Disclaimer: Sky High is owned by Disney. I make no money.
Notes: This story was inspired by the movies Saw, The Hole, and Ravenous. This is a through-and-through horror tale. Bad things happen to our favorite characters and there is no happy ending. You’ve been warned.
Summary: Woken up in a trap. No way out. And only one way to survive...

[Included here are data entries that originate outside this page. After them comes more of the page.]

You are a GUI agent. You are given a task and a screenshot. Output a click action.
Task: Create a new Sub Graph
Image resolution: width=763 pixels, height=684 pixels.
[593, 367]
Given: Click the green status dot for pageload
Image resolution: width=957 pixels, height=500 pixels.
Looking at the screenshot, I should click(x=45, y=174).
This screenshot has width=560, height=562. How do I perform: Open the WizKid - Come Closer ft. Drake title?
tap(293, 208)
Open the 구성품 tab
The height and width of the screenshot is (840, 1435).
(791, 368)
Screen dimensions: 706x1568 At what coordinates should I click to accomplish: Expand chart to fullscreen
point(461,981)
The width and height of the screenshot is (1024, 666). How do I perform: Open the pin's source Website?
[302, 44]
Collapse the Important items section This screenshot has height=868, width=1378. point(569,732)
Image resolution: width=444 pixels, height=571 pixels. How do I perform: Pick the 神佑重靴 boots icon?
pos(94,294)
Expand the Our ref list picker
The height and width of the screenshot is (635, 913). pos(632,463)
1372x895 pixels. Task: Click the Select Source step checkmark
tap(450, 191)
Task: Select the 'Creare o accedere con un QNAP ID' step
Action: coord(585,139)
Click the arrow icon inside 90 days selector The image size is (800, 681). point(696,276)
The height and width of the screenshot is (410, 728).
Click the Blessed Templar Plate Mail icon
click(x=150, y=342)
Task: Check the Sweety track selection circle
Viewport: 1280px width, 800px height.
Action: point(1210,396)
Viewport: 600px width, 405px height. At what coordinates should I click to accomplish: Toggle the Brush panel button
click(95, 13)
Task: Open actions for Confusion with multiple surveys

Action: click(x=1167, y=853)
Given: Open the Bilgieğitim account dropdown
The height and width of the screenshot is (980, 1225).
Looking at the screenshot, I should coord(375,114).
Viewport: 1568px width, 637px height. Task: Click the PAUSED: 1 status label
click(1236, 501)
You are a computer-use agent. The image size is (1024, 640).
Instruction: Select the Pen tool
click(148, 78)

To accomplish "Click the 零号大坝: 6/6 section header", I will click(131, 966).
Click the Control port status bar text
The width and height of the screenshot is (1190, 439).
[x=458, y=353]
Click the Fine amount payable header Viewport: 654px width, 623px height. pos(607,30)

“Little one… little one, wake up.”
She stirred slowly, her body aching, muscles sore, hurting even to breathe; even her hair hurt. She felt weighted down, compressed, as if squeezed into clothing two sizes too small, and made of lead to boot. Groggily she opened her eyes, staring blearily around her. Someplace dim, someplace made of cement with round walls, like a basement maybe, or a well. And everything was so big!

Wait, no. She was shifted.

“Magenta?”

She blinked and got her eyes to focus properly, turning a little to see Zack’s glowing form. He grinned at her wanly, and reached out to pick her up. She suffered that from nobody except him, and only during very special moments. Or when she was scared out of her mind. This counted.

Zack’s glow was illuminating the room a lot better now, and she looked around, feeling her eyes growing wider with each second. A large inverted fishbowl, set in fresh cement, a hairline crack on the front the only opening contained an orange blob that must have been Ethan. Warren was over on the other side of the room, and Layla a little distance from him, sleeping on what looked to be a bed of vines.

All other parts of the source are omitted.